Insider sale and vesting activity
First Solar, Inc. (NASDAQ: FSLR) reported an insider transaction involving Chief Commercial Officer Georges Antoun. A Form 4 filed with the Securities and Exchange Commission shows Antoun sold 245 shares of First Solar common stock on March 16 at $200.8 per share, resulting in total proceeds of $49,196. The filing records a decline in his direct ownership to 19,126 shares.
Separate filings show Antoun also acquired 587 shares on March 13 at a $0 cost basis. Those shares resulted from the vesting of restricted stock units originally granted on March 15, 2022. The grant vests annually at a rate of 20% on each anniversary of the grant date.
Market context
At the time of the sale, First Solar shares were trading near $200.42 and the solar manufacturer carried a market capitalization of $21.5 billion.
According to InvestingPro analysis included in company materials, First Solar appears undervalued on current metrics, trading at a price-to-earnings ratio of 14.1. The company is described as having a "GREAT" financial health score and a balance sheet with more cash than debt. Investors are noted as able to consult a Pro Research Report for additional detail.

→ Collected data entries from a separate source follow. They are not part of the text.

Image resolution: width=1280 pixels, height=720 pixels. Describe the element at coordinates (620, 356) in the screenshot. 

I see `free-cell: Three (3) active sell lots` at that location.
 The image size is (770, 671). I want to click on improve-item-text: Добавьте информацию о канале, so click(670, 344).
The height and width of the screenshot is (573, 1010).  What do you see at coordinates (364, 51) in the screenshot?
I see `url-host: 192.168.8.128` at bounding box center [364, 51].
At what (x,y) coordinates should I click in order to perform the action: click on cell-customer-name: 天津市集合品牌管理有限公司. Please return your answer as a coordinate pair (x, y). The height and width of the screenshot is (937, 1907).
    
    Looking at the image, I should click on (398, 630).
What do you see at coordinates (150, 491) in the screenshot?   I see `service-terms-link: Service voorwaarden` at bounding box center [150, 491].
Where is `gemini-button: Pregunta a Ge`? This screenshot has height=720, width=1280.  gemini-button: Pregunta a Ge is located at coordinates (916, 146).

Earnings, guidance and analyst responses
In corporate results released recently, First Solar reported fourth-quarter earnings that missed expectations by 6% and also fell 5% short of estimates from Deutsche Bank. Management issued revenue guidance for 2026 in a range of $4.9 billion to $5.2 billion, a figure that is 17% below Street expectations and implies a 3% year-over-year decline.
Those results and forward-looking numbers prompted several analyst changes. Deutsche Bank downgraded First Solar from Buy to Hold and cut its price target to $245 from $300. GLJ Research similarly moved its rating to Hold from Buy, citing the weak 2026 outlook. Barclays trimmed its price target to $228 from $279 while keeping an Overweight rating. Guggenheim reduced its price target to $269 from $312 but retained a Buy stance. Jefferies lowered its price target to $205 from $260, maintaining a Hold rating and noting uncertainty over the timing of any recovery.
What the filings show and what remains open
The SEC Form 4 provides a precise snapshot of Antoun's recent personal trading and equity compensation vesting. The company-level disclosures on quarterly performance and 2026 guidance outline the near-term financial landscape, while the analyst reactions reflect differing assessments of the pace and clarity of any recovery.
Where available data is limited, the filings and company guidance establish the recorded events and stated estimates without providing additional clarity on management intent behind the insider sale or on the timing of an operational turnaround.